START Provided material

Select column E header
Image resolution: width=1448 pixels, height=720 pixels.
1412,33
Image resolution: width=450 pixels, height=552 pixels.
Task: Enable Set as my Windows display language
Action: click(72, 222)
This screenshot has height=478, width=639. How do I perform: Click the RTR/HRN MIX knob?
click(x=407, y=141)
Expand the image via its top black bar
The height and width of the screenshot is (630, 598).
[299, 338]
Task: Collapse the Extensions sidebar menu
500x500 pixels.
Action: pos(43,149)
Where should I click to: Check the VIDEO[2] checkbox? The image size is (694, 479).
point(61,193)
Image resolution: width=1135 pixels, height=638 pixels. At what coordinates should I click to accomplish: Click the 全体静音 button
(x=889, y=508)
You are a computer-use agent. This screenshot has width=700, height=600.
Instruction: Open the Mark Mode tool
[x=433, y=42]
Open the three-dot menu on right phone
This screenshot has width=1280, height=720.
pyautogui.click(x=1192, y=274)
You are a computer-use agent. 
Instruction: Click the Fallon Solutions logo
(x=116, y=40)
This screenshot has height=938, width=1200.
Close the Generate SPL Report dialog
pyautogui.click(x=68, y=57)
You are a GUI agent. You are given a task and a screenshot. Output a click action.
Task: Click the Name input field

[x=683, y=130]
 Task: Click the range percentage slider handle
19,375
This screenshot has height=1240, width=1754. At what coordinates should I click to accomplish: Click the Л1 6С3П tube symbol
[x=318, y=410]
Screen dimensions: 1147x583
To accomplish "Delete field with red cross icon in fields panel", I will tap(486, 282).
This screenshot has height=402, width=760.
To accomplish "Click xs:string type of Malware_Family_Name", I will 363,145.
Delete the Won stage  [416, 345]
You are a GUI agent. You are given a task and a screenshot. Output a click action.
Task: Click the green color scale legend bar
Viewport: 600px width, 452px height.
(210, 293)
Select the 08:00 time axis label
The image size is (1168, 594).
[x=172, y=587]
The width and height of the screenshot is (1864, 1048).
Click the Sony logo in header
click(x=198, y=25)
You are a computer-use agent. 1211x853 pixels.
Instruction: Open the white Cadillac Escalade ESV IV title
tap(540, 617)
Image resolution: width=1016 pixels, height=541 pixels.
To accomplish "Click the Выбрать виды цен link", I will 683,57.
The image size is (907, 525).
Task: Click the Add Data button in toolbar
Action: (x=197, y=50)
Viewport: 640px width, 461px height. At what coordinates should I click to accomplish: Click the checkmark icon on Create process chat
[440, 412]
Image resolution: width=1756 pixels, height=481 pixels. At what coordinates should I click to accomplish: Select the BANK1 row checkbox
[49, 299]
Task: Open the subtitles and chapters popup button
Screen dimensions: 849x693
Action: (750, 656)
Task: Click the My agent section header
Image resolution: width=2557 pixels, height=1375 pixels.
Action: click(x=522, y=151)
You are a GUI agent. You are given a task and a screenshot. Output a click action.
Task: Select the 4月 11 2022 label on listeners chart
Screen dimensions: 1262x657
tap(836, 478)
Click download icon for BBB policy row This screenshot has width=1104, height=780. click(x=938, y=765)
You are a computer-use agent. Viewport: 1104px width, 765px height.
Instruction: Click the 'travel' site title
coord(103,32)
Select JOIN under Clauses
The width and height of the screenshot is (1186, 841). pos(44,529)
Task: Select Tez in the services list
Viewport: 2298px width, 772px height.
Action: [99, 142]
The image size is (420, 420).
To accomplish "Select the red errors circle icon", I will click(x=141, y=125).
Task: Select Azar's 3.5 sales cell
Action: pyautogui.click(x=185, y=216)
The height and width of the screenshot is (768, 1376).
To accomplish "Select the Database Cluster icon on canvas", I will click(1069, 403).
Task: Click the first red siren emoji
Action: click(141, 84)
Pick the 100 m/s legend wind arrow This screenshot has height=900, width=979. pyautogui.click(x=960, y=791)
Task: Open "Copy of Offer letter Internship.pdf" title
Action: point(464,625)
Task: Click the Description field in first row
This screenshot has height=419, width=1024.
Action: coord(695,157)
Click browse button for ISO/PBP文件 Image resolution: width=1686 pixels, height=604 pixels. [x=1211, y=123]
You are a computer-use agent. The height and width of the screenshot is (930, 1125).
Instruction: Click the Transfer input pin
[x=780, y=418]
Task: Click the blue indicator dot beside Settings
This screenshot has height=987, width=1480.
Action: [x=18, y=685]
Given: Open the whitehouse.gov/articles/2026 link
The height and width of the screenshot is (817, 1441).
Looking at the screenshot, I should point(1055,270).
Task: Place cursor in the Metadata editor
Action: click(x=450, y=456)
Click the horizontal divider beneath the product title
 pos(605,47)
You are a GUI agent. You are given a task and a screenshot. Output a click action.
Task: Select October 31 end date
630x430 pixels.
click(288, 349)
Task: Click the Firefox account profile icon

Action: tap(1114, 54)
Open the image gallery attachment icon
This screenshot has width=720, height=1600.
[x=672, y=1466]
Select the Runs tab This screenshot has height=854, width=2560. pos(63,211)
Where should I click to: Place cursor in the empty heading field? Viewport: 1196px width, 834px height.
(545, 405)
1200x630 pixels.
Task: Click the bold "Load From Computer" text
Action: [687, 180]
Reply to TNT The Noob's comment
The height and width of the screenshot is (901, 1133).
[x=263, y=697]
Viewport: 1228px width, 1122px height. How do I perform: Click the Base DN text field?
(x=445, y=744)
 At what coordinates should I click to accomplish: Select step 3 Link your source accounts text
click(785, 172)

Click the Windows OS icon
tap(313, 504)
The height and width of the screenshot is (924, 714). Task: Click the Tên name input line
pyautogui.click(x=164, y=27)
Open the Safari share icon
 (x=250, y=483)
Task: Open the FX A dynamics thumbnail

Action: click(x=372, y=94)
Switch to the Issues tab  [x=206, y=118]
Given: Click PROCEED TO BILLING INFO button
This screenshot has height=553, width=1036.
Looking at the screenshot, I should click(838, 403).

END Provided material

Task directions> Copy out the whole listing, word for word.

Task output>
Select column E header
Image resolution: width=1448 pixels, height=720 pixels.
1412,33
Image resolution: width=450 pixels, height=552 pixels.
Task: Enable Set as my Windows display language
Action: click(72, 222)
This screenshot has height=478, width=639. How do I perform: Click the RTR/HRN MIX knob?
click(x=407, y=141)
Expand the image via its top black bar
The height and width of the screenshot is (630, 598).
[299, 338]
Task: Collapse the Extensions sidebar menu
500x500 pixels.
Action: pos(43,149)
Where should I click to: Check the VIDEO[2] checkbox? The image size is (694, 479).
point(61,193)
Image resolution: width=1135 pixels, height=638 pixels. At what coordinates should I click to accomplish: Click the 全体静音 button
(x=889, y=508)
You are a computer-use agent. This screenshot has width=700, height=600.
Instruction: Open the Mark Mode tool
[x=433, y=42]
Open the three-dot menu on right phone
This screenshot has width=1280, height=720.
pyautogui.click(x=1192, y=274)
You are a computer-use agent. 
Instruction: Click the Fallon Solutions logo
(x=116, y=40)
This screenshot has height=938, width=1200.
Close the Generate SPL Report dialog
pyautogui.click(x=68, y=57)
You are a GUI agent. You are given a task and a screenshot. Output a click action.
Task: Click the Name input field

[x=683, y=130]
 Task: Click the range percentage slider handle
19,375
This screenshot has height=1240, width=1754. At what coordinates should I click to accomplish: Click the Л1 6С3П tube symbol
[x=318, y=410]
Screen dimensions: 1147x583
To accomplish "Delete field with red cross icon in fields panel", I will tap(486, 282).
This screenshot has height=402, width=760.
To accomplish "Click xs:string type of Malware_Family_Name", I will 363,145.
Delete the Won stage  [416, 345]
You are a GUI agent. You are given a task and a screenshot. Output a click action.
Task: Click the green color scale legend bar
Viewport: 600px width, 452px height.
(210, 293)
Select the 08:00 time axis label
The image size is (1168, 594).
[x=172, y=587]
The width and height of the screenshot is (1864, 1048).
Click the Sony logo in header
click(x=198, y=25)
You are a computer-use agent. 1211x853 pixels.
Instruction: Open the white Cadillac Escalade ESV IV title
tap(540, 617)
Image resolution: width=1016 pixels, height=541 pixels.
To accomplish "Click the Выбрать виды цен link", I will 683,57.
The image size is (907, 525).
Task: Click the Add Data button in toolbar
Action: (x=197, y=50)
Viewport: 640px width, 461px height. At what coordinates should I click to accomplish: Click the checkmark icon on Create process chat
[440, 412]
Image resolution: width=1756 pixels, height=481 pixels. At what coordinates should I click to accomplish: Select the BANK1 row checkbox
[49, 299]
Task: Open the subtitles and chapters popup button
Screen dimensions: 849x693
Action: (750, 656)
Task: Click the My agent section header
Image resolution: width=2557 pixels, height=1375 pixels.
Action: click(x=522, y=151)
You are a GUI agent. You are given a task and a screenshot. Output a click action.
Task: Select the 4月 11 2022 label on listeners chart
Screen dimensions: 1262x657
tap(836, 478)
Click download icon for BBB policy row This screenshot has width=1104, height=780. click(x=938, y=765)
You are a computer-use agent. Viewport: 1104px width, 765px height.
Instruction: Click the 'travel' site title
coord(103,32)
Select JOIN under Clauses
The width and height of the screenshot is (1186, 841). pos(44,529)
Task: Select Tez in the services list
Viewport: 2298px width, 772px height.
Action: [99, 142]
The image size is (420, 420).
To accomplish "Select the red errors circle icon", I will click(x=141, y=125).
Task: Select Azar's 3.5 sales cell
Action: pyautogui.click(x=185, y=216)
The height and width of the screenshot is (768, 1376).
To accomplish "Select the Database Cluster icon on canvas", I will click(1069, 403).
Task: Click the first red siren emoji
Action: click(141, 84)
Pick the 100 m/s legend wind arrow This screenshot has height=900, width=979. pyautogui.click(x=960, y=791)
Task: Open "Copy of Offer letter Internship.pdf" title
Action: point(464,625)
Task: Click the Description field in first row
This screenshot has height=419, width=1024.
Action: coord(695,157)
Click browse button for ISO/PBP文件 Image resolution: width=1686 pixels, height=604 pixels. [x=1211, y=123]
You are a computer-use agent. The height and width of the screenshot is (930, 1125).
Instruction: Click the Transfer input pin
[x=780, y=418]
Task: Click the blue indicator dot beside Settings
This screenshot has height=987, width=1480.
Action: [x=18, y=685]
Given: Open the whitehouse.gov/articles/2026 link
The height and width of the screenshot is (817, 1441).
Looking at the screenshot, I should point(1055,270).
Task: Place cursor in the Metadata editor
Action: click(x=450, y=456)
Click the horizontal divider beneath the product title
 pos(605,47)
You are a GUI agent. You are given a task and a screenshot. Output a click action.
Task: Select October 31 end date
630x430 pixels.
click(288, 349)
Task: Click the Firefox account profile icon

Action: tap(1114, 54)
Open the image gallery attachment icon
This screenshot has width=720, height=1600.
[x=672, y=1466]
Select the Runs tab This screenshot has height=854, width=2560. pos(63,211)
Where should I click to: Place cursor in the empty heading field? Viewport: 1196px width, 834px height.
(545, 405)
1200x630 pixels.
Task: Click the bold "Load From Computer" text
Action: [687, 180]
Reply to TNT The Noob's comment
The height and width of the screenshot is (901, 1133).
[x=263, y=697]
Viewport: 1228px width, 1122px height. How do I perform: Click the Base DN text field?
(x=445, y=744)
 At what coordinates should I click to accomplish: Select step 3 Link your source accounts text
click(785, 172)

Click the Windows OS icon
tap(313, 504)
The height and width of the screenshot is (924, 714). Task: Click the Tên name input line
pyautogui.click(x=164, y=27)
Open the Safari share icon
 (x=250, y=483)
Task: Open the FX A dynamics thumbnail

Action: click(x=372, y=94)
Switch to the Issues tab  [x=206, y=118]
Given: Click PROCEED TO BILLING INFO button
This screenshot has height=553, width=1036.
Looking at the screenshot, I should click(838, 403).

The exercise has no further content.